むち打ち

むち打ち症とは

交通事故で最も多い怪我が「むち打ち症」です

交通事故で最も多い怪我が「むち打ち症」ですむち打ち症とは、自動車の追突や衝突などによって、首の部分に鞭がしなるような急激なショックがかかることで、頭や首の部分を損傷する怪我のことです。交通事故で最も多い怪我がこのむち打ち症と言われており、事故後しばらく時間が経過してから発症することも多く、放置すると後遺障害となって頭痛やめまい、吐き気などの後遺障害として残るケースも少なくありません。

むち打ち症の分類

捻挫型むち打ち症

交通事故被害によるむち打ち症の中で、最も多いのが捻挫型です。早い段階で適切な対処を行えば、後遺障害を残さず完治することが多い症状です。

神経根症型むち打ち症

「頚椎捻挫」「外傷性頚部症候群」「頚椎椎間板ヘルニア」という傷病名で診断された場合は、この神経根症型むち打ち症です。頸部の痛みや手指の痺れ、だるさなどの神経症状があり、後遺障害の対象となります。

バレ・リュー型むち打ち症

交感神経が損傷することによって、「倦怠感」「疲労感」「耳鳴り」「動悸」などの自立神経失調症状が現れます。バレ・リュー型は心因性などの病気と間違われて診断されることも多く、後遺障害認定が受けにくい症状です。

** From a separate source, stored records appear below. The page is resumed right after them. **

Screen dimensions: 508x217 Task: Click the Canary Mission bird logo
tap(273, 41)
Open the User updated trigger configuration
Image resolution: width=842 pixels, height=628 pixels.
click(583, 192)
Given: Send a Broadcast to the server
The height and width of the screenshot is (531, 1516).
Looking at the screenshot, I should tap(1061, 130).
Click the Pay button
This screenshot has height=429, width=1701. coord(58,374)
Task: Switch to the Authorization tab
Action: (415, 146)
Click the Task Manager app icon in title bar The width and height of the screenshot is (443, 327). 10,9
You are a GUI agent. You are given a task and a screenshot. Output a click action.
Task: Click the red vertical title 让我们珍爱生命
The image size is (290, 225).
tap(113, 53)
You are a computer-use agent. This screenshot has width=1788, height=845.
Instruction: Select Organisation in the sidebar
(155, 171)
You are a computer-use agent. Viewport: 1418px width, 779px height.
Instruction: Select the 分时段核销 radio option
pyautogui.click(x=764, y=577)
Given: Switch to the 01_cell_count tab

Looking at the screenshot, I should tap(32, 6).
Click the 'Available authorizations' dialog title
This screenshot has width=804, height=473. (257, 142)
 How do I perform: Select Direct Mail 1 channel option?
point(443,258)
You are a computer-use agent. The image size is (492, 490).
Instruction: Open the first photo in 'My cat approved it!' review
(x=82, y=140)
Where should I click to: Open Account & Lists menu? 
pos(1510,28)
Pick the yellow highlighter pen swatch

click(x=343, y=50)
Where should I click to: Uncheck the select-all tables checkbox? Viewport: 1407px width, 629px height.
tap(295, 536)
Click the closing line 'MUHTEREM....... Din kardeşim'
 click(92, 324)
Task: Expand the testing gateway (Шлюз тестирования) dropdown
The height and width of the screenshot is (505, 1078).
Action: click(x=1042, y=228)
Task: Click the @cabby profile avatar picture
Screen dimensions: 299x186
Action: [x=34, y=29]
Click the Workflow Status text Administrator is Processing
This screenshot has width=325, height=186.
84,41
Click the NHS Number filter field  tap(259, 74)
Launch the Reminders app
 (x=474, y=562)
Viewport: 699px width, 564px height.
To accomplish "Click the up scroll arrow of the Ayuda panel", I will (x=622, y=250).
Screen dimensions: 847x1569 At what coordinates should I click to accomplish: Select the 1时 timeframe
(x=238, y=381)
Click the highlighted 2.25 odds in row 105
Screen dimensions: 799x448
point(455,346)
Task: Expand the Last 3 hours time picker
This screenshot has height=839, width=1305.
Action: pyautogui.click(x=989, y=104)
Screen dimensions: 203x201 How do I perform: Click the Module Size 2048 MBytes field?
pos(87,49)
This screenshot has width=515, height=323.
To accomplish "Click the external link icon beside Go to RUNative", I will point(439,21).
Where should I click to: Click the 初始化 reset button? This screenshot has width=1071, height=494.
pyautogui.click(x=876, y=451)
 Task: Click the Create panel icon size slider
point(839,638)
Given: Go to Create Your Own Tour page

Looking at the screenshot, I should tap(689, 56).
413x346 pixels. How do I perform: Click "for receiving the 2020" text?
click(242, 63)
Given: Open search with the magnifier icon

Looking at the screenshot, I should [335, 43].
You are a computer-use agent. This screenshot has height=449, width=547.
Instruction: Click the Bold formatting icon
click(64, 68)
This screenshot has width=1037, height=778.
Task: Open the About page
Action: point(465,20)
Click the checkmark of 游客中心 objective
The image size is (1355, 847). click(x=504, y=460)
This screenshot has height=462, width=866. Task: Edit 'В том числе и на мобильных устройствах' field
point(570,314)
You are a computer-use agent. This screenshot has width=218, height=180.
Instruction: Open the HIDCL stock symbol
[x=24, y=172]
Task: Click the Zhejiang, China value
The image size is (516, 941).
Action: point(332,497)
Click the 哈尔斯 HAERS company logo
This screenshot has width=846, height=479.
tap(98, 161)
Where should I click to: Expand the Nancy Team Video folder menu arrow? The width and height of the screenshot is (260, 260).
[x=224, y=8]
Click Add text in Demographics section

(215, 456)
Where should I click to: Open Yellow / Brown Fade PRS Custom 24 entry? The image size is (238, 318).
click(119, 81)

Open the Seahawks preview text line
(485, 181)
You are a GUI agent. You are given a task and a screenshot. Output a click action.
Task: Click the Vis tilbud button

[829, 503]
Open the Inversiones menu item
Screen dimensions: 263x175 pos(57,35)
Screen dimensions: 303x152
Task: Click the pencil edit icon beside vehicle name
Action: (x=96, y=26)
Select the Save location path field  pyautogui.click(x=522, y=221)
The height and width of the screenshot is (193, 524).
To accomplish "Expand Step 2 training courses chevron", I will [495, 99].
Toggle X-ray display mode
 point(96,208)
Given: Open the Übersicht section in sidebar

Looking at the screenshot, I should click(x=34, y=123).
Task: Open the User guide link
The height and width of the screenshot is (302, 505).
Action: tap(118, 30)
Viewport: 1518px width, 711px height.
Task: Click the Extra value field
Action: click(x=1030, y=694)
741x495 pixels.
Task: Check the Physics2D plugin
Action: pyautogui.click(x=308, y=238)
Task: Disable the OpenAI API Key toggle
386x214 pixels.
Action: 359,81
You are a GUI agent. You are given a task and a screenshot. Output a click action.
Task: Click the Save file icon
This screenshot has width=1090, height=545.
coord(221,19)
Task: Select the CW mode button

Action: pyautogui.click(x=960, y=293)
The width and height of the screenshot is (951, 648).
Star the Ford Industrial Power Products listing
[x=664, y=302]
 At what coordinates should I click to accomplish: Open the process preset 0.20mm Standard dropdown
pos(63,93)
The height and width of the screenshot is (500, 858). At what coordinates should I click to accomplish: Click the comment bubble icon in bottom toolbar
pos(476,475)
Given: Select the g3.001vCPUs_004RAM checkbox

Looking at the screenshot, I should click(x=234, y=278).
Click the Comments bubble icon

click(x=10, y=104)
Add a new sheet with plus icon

交通事故後に、このような症状に覚えのある方は、一度弁護士にご相談ください。

むち打ち症は事故との因果関係が否定されやすい怪我です

むち打ち症の主な症状には、頭痛、頸部痛、上下肢のしびれ、吐き気、めまい、耳鳴り、首・肩のこり、疲労感などがありますが、これらはレントゲン検査や脳波検査をしても他覚的な所見が認められないことが多く、特に長期通院している場合には、被害者の心理的要因が影響しているとみなされて事故との因果関係が否定されるケースもあります。

また症状があるのに保険会社が治療の打ち切りを求めてくることも

またむち打ち症の辛い症状があり、ご自身では通院が必要だと思っていても、事故から3~6ヶ月程度経過すると、保険会社から治療の打ち切り(症状固定)を求めてくる場合があります。
こうした場合には、主治医と相談して、むち打ち症がまだ治っておらず、医師がまだ通院の継続を必要と考えていることを診断書で明らかにしてもらう必要があります。そうして治療の必要性を訴えて、保険会社と交渉することになります。

むち打ち症の後遺障害

むち打ちの後遺障害として、次のいずれかに当てはまることになります。

等級 後遺障害
7級 神経系統の機能又は精神に障害を残し、軽易な労務以外の労務に服することができないもの
9級 神経系統の機能または精神に障害を残し、服することができる労務が相当な程度に制限されるもの
12級 局部に頑固な神経症状を残すもの
14級 局部に神経症状を残すもの

このうち7級と9級については、事故の衝撃が大きく、他覚的な所見が認められるむち打ち症のみが認定され、一般的には12級か14級に認定されます。

むち打ち症の後遺障害等級認定について

むち打ち症で後遺障害等級認定を受けるために

むち打ち症で後遺障害等級認定を受けるためにむち打ち症で後遺障害等級認定を受けるためには、次の4つのポイントを押さえておく必要があります。

1.事故の様態がむち打ち症を発症させ得る程度のものである

事故の様態が、むち打ち症を発症させ得る程度のものであることを証明するために、事故直後に事故現場の様子や事故車両などを撮影しておくようにしましょう。

2.事故当初から病院で継続的に治療を受けている

通院実績が乏しいと後遺障害等級の認定が受けられない場合がありますので、事故後あまり間隔を空けずに週に1回程度、継続的に通院するようにしましょう。

3.事故当初から症状の訴えが一貫している

事故当初から症状が一貫して続いていることを証明するために、通院を始めたばかりの頃からすべての症状を医師に伝えて、カルテに記載してもらうようにしましょう。

4.症状が重篤で常時性が認められる

後遺障害等級認定のためには、残っている症状が一定以上重いことが必要で、また症状が常にあることが基本となりますので、医師に症状を伝える時には、曖昧に表現せずに、「痛い」「しびれる」「雨の日は症状が強くなる」などはっきりと具体的に伝えるようにしましょう。